Data Engineering,  Python,  Teradata

Load to Teradata with a Python wrapper for TPT

Load to Teradata with a Python wrapper for TPT

PyTPT: A Python Wrapper for High-Performance Teradata Data Loading

This blog post is paired with the associated Github repository https://github.com/mortie23/python-teradata

In my previous blog post about Connecting to Teradata from Python, I demonstrated how to connect to Teradata from Python using the teradatasql driver and load CSV data using the built-in teradata_read_csv function. While that approach works well for many use cases, it has limitations when dealing with larger datasets or when you need the full power of Teradata’s native loading tools.

In this post I have implemented a Python package PyTPT that is basically a wrapper for Teradata’s TPT (Teradata Parallel Transporter) that can be used for bulk loading of CSV files.

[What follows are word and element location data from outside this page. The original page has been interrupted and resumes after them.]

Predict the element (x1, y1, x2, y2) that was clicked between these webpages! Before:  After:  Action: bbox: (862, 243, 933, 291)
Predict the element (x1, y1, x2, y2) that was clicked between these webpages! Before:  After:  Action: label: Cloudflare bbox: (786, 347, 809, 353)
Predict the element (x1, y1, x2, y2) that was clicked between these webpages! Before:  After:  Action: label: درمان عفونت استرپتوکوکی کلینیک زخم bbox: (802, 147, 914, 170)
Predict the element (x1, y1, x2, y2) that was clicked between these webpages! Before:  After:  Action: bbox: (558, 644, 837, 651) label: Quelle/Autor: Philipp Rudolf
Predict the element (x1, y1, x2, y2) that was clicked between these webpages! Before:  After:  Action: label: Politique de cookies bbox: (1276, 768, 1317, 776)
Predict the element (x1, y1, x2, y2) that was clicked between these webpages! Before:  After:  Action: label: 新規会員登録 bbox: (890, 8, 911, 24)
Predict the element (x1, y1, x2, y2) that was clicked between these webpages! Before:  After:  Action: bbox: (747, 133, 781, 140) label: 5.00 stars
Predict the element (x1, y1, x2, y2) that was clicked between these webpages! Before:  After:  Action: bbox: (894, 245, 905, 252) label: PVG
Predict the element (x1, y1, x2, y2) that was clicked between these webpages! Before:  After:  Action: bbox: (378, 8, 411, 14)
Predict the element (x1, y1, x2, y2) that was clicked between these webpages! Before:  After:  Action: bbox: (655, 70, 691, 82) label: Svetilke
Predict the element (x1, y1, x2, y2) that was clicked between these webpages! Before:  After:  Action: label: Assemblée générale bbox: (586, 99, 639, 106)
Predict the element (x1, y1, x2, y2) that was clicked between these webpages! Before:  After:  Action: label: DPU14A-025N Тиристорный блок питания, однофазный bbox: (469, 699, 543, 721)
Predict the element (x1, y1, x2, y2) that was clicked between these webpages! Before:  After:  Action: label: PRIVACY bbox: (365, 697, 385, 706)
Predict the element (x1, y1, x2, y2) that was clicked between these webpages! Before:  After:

This approach leverages Teradata’s optimized loading engine while maintaining the simplicity and flexibility of Python.

What is TPT?

From the Official docs

Teradata Parallel Transporter (PT) is an object-oriented client application that provides scalable, high-speed, and parallel data:

  • Extraction
  • Loading
  • Updating

A TPT job requires at least a Job Script and Job Variables.

PyTPT bridges this gap by automatically generating these files from templates and orchestrating the entire loading process through Python.

Local Python Environment Setup

For this implementation, I’m using:

  • Python 3.13
  • Poetry for dependency management
  • Windows and Linux compatibility

Let’s set up the environment:

# Create your python virtual environment
# Linux
python -m venv ~/venv/pytpt
source ~/venv/pytpt/bin/activate

# Windows
python -m venv C:\venv\pytpt
C:\venv\pytpt\Scripts\Activate.ps1

# Install poetry and then packages
pip install poetry
poetry install

Prerequisites

Before we begin, you’ll need:

  • A Teradata machine (I’m using TD Express VM)
  • Teradata Studio (optional, but helpful for checking results)
  • Teradata Tools and Utilities (TTU) - This is crucial as it includes the tbuild binary that TPT requires

The TTU installation provides the tbuild command that PyTPT calls under the hood to execute TPT operations.

Configuration Structure

PyTPT uses a hierarchical configuration system powered by Hydra, making it easy to manage different environments and datasets.

Project Configuration

The main project configuration in conf/config.yaml. The database default will then become the name of the next configuration file and must be the same name as the database you are planning to load to.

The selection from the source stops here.